3. The people talk to you and take your babies.
You can compare the people to their parrots, they both like to talk. They go out of their way to greet you, kiss you, flash smiles–it’s ridiculous. Sometimes you just don’t want to be noticed. They even offer to hold your baby while you try on clothes or eat your breakfast, and that’s just weird.
4. The dogs run free.
Most of the dogs are friendly too. They’ll follow you on walks, sleep by your door, and sneak into your lap and right into your hearts if you don’t keep your eye on them. You’ll end up buying them food, toys, beds and even take them to the vet if needed. If you don’t like extra companionship, you don’t want to move here.

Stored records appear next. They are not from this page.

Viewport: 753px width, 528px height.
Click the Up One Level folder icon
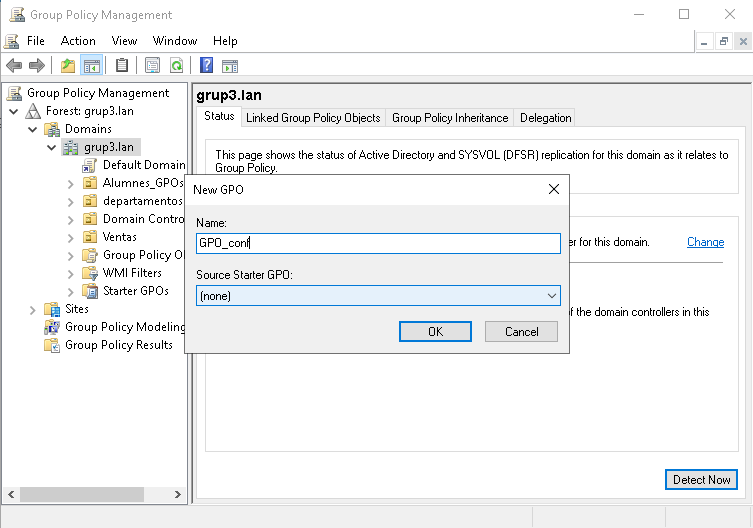coord(67,66)
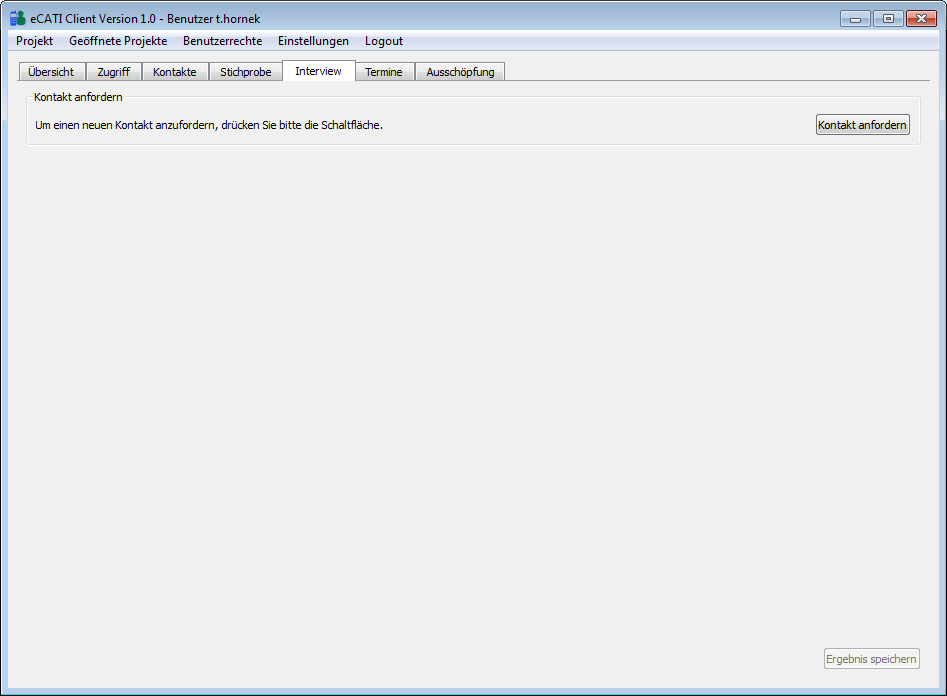Image resolution: width=947 pixels, height=696 pixels.
Task: Close the eCATI Client window
Action: point(921,18)
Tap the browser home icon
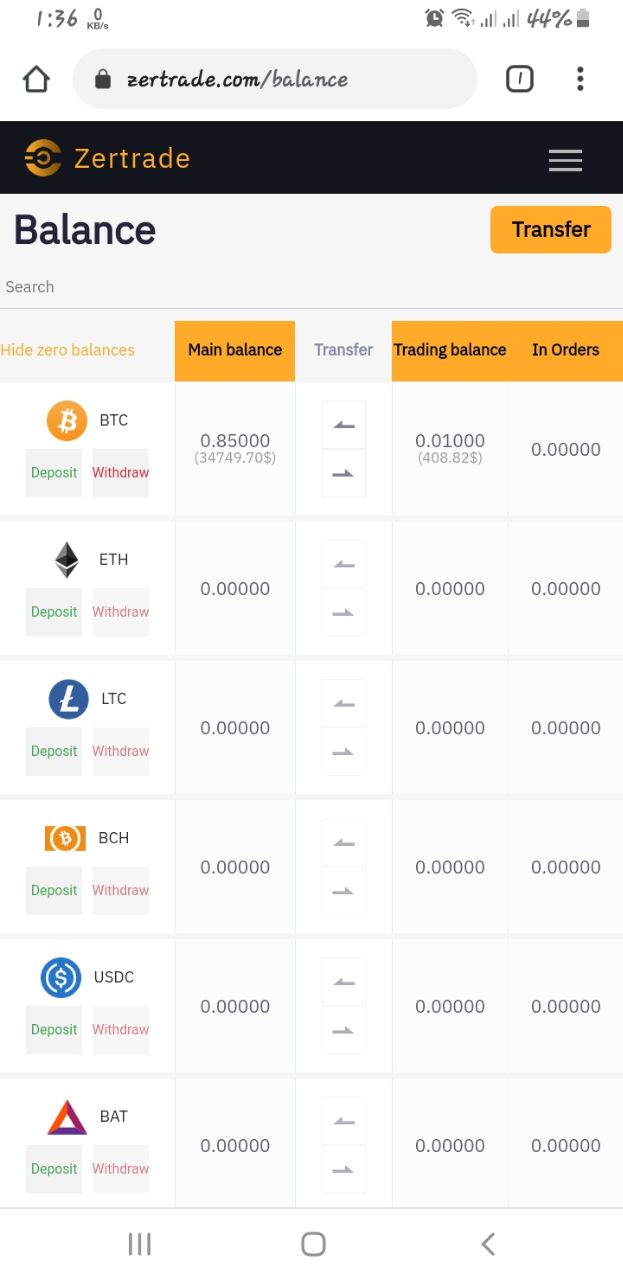623x1280 pixels. 36,79
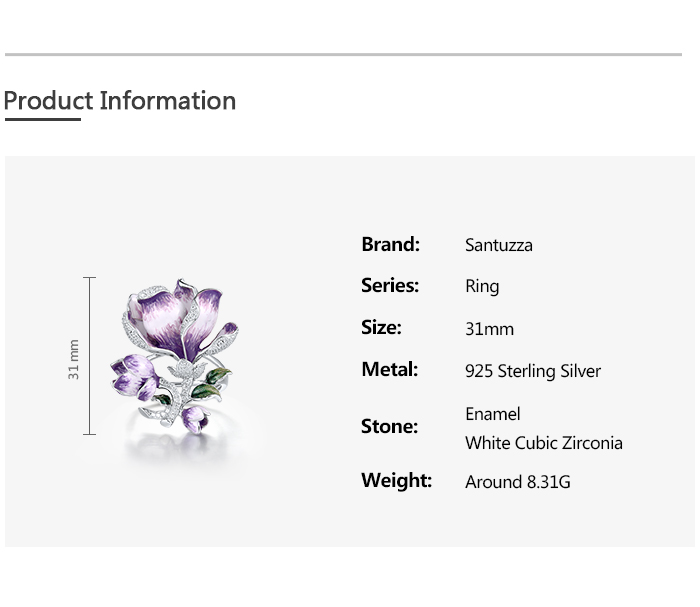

5. It rains for at least half the year.
Almost every day it rains from late April to early November. The heavens open up in the afternoon and sometimes it goes all night. Do you know how difficult it is to fall asleep to the sound of rain? And, how completely green this place gets with all this water? The vibrant color can hurt your eyes. You’ll feel the severe disappointment of finding out that there is no pot of gold at the end of a rainbow, too.

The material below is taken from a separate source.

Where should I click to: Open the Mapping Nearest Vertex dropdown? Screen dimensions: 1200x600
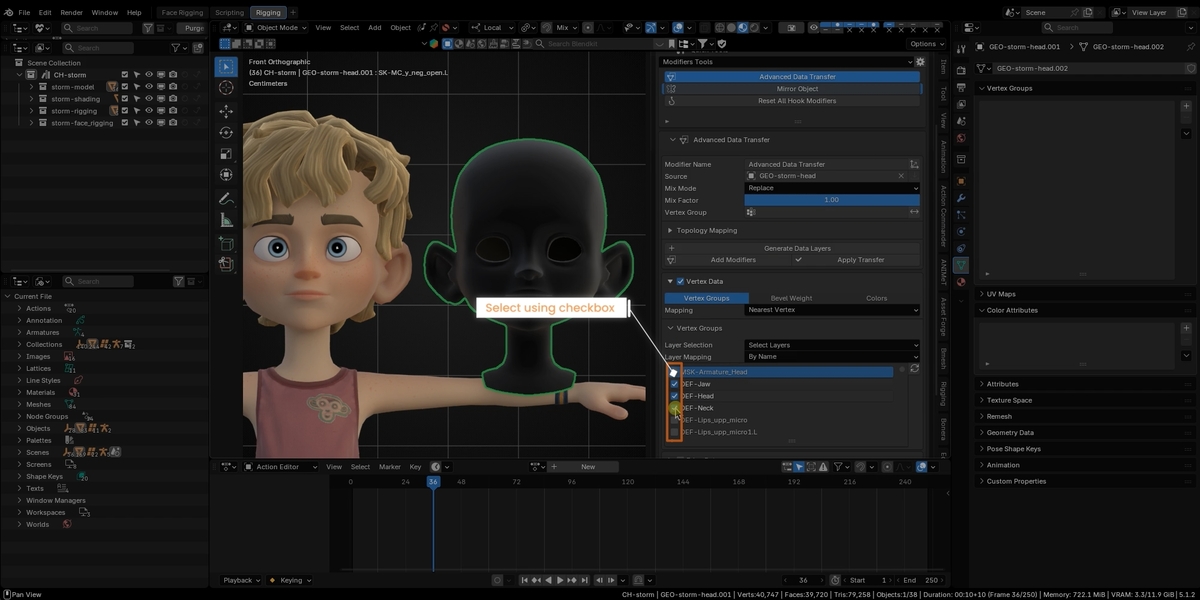click(x=832, y=310)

6. You will probably have to learn to cook.
Because of the darn high taxes on imported junk food from the States, you’ll most likely start eating healthier. You’ll spend hours in the kitchen each day, learning all sorts of new recipes. You’ll develop a distaste for “pre-prepared” foods and nasty ingredients. Another loss of time…
7. You will lose weight.
Add cooking your own delightful meals to all the time you will spend walking around snapping pictures of birds, flowers and sunsets, and it’s hard not to lose a few pounds of insulation. With cool nights in the mountains, the loss of this extra layer might force you to buy a thicker blanket! Your mom back “home” will start calling and telling you she saw your Facebook pictures, and wants you to eat more. You’ll have to get your clothes taken in or buy new ones. It’s a hassle.
8. You’ll make too many friends.
With all these gosh-darn friendly people, you’ll end up finding ones you like so much, you can’t bear to let them go. You’ll get implanted into large Expat groups and even start hosting potlucks. If you ever leave, you’ll not only miss the land, but the lovely people you’ve found. They’ll be so great that…
9. You’ll travel less or not at all.
I’ve heard the same story many times, “We were planning to travel more, but we fell in love with Costa Rica.” I myself had originally planned to stay only three months, but in less than a week, my spouse and I were smitten. Dang this amazing place! We’ll have to rip ourselves away from a country that we love, despite all these heinous reasons I’ve shared with you today. We’ll even come back! Our hearts were stolen right out from under us, so be prepared–yours might be as well.
You might think all of us lucky Expats are living in an uncommonly beautiful, healthy, care-free piece of Earth, but now you know the ugly truth…and my conscience can rest easy that I’ve shared it. My posts will revert back to the awesomeness here on out. Pura Vida!